:: Text excerpt ::
********

We start with a discussion of what is permissible on the sabbath and what isn’t. Which, if I’m in a good mood, I’m happy to take as a caution against uncritically using rigid laws to prevent you from doing good; e.g. Matthew 12:11, “And he said unto them, What man shall there be among you, that shall have one sheep, and if it fall into a pit on the sabbath day, will he not lay hold on it, and lift it out?” Of course, it’s not quite that simple: part of his justification is that priests are allowed to do more on the sabbath than other people and, as he says in Matthew 12:8, “For the Son of man is Lord even of the sabbath day.” So there is a bit of special pleading here, but it’s pretty sensible special pleading, and in general I like how the chapter starts.
I’m not so thrilled with how the chapter continues and ends: a repeat of the “you’re with me or against” me philosophy that I ranted about yesterday, complete with a recasting of family ties. But it’s gentler this time, and actually there’s a lot of good in the recasting of family ties that the chapter ends with: he’s not rejecting existing family ties, he’s instead broadening the notion of family, and I wholeheartedly support that.
And, in the middle, we have a rather interesting line, from Matthew 12:25: “Every kingdom divided against itself is brought to desolation; and every city or house divided against itself shall not stand”. Which I quite like: people working together are ever so much more powerful than people working against each other, or even than people who are randomly working in related but not particularly well-aligned directions. Now, that statement alone doesn’t mean that you should take draconian measures to force people in line; but that doesn’t limit the statement’s utility as a diagnostic, or even say that parting ways isn’t sometimes a quite reasonable response to a serious difference in views and desires.
This post has not been revised since publication.

********

In the post on Matthew 12, which verse is quoted as saying that every kingdom divided against itself is brought to desolation? The listing that follows has no connection to the post on Matthew 12.

:: Given entries ::

********

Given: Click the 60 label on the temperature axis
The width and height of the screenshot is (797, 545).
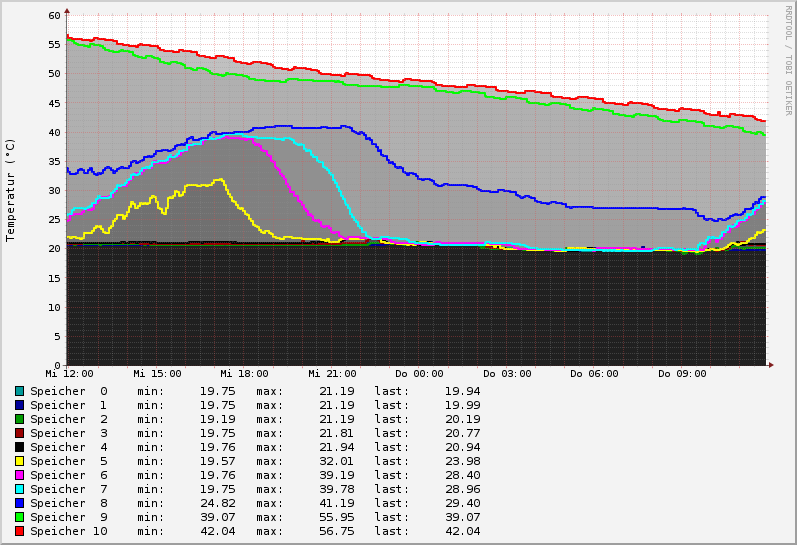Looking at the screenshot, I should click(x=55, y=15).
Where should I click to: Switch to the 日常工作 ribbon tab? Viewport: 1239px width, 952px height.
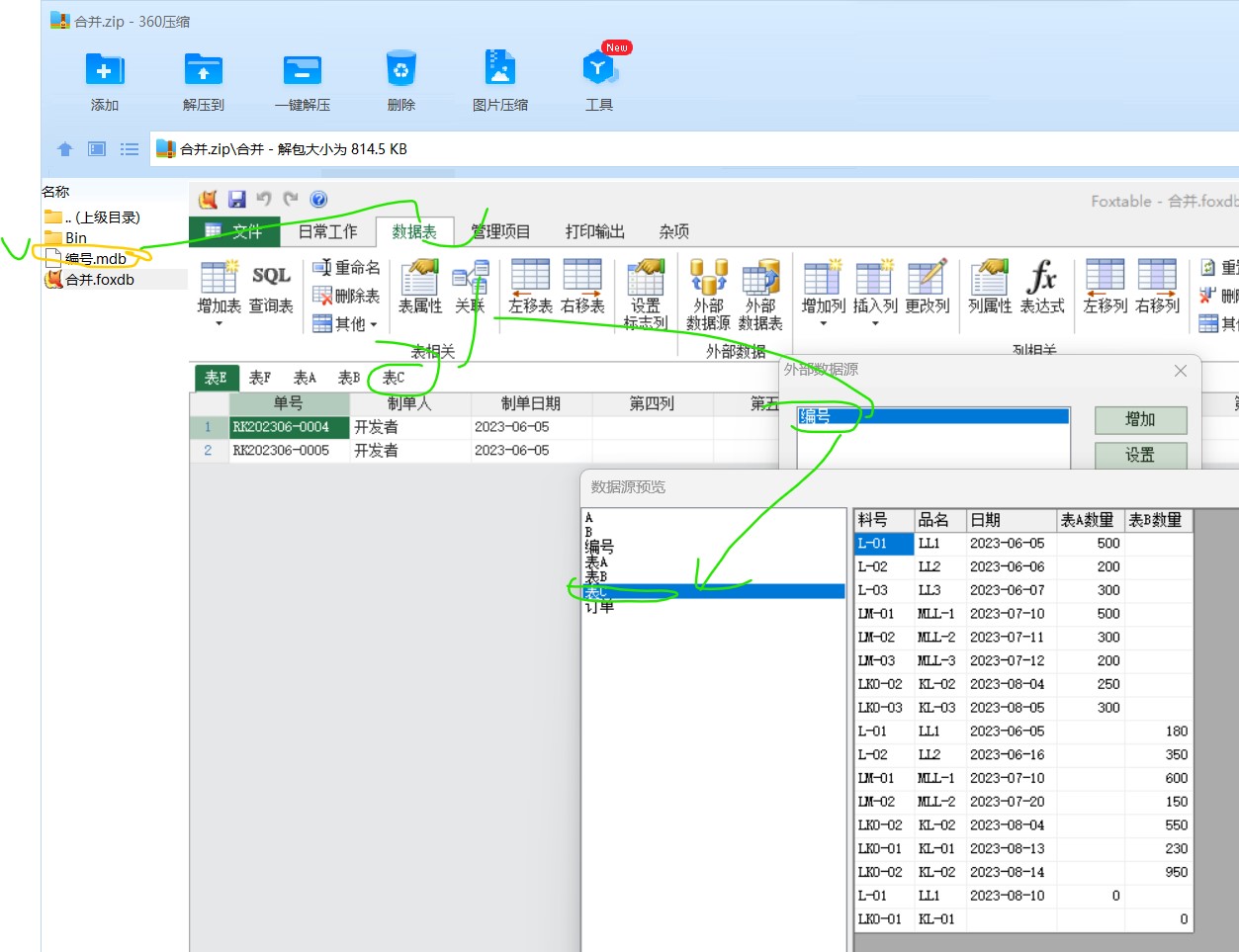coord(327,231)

********

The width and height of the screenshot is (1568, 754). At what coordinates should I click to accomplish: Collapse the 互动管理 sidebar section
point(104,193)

********

:: Task solution ::
Matthew 12:25